The Emergence of “Solidarity Recycling” in Brazil, 1980 – 2014

Thursday, 2 July 2015: 8:30 AM-10:00 AM
CLM.2.04 (Clement House)
Mario Sacomano Neto, Federal University of Sao Carlos - UFSCar, Sao Carlos, Brazil; Federal University of Sao Carlos - UFSCar, Sao Carlos, Brazil
Silvio Eduardo Alvarez Candido, Federal University of Sao Carlos - UFSCar, Sao Carlos, Brazil
Fernanda Verissimo Soulé, Federal University of Sao Carlos (UFSCar), Sao Carlos, Brazil
During the last decades, the rise of environmentalism has been changing the way human societies mean and deal with garbage, favoring the emergence of recycling practices and markets. In the so called developing countries, the configuration of these markets is shaped by unequal social structures, with recycling industries being supplied by informal workers of unprivileged class fractions engaged in the collection recyclable waste (Wilson et al, 2006).
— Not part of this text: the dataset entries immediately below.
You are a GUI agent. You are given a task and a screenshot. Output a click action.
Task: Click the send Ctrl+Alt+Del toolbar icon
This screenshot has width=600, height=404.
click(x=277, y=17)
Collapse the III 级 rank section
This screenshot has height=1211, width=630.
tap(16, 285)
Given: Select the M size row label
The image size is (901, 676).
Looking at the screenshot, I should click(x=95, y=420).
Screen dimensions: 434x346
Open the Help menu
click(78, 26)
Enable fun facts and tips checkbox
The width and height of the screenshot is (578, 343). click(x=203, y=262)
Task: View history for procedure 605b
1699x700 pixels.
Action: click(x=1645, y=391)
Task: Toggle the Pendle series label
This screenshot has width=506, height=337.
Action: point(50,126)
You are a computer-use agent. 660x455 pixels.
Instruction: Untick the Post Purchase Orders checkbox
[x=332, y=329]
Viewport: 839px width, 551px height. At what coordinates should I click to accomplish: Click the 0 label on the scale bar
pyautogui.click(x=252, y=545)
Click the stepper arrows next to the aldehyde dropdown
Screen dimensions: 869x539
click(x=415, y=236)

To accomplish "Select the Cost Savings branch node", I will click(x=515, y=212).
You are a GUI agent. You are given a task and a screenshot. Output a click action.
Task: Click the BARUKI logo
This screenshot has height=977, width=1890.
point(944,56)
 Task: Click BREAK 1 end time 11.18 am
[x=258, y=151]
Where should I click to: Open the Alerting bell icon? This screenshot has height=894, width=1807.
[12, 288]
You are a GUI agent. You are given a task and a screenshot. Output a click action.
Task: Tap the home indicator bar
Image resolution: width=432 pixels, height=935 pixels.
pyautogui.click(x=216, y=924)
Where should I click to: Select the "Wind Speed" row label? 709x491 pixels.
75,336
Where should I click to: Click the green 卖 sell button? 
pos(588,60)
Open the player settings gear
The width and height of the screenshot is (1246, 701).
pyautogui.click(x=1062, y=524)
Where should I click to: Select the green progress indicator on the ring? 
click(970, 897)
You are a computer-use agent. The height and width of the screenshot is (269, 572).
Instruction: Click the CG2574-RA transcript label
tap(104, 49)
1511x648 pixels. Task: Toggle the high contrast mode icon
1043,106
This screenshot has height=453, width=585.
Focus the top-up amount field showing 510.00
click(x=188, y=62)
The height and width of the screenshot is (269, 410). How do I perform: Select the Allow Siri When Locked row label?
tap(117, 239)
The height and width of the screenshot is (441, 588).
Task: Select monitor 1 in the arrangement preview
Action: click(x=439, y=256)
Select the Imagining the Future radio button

In Brazil, where recycling rates are relatively elevated to several materials (IBGE, 2010), waste collectors have been receiving support, since the 1980’s, from groups of the Catholic Church, NGOs, scholars and governments to get “emancipated” though democratic and collective forms of work organization. As a result, recycling cooperatives diffused and became the basis for the establishment of the municipal recycling programs, being recognized in the National Policy of Solid Waste, approved in 2010, as the legitimate way to organize recycling.

The purpose of the paper is to analyze the cultural and political conditions that enabled the emergence of “solidarity recycling”. The research is mainly qualitative and inspired in the methodological principles of reflexive sociology (Bourdieu and Wacquant, 1992). The observation and the analysis is guided by the theoretical tools developed by Bourdieu and also from other insights from other approaches like the pragmatic sociology of critique (Boltanski and Thévenot, 2006), Strategic Action Fields (Fligstein and McAdam, 2012) and Institutional Logics (Thornton, Ocasio and Lounsbury, 2012). We draw on primary data collected in interviews with key actors and secondary data collected by the analysis of documents, academic publications, websites, media and information available in the data base of the National Office of Solidarity Economy.   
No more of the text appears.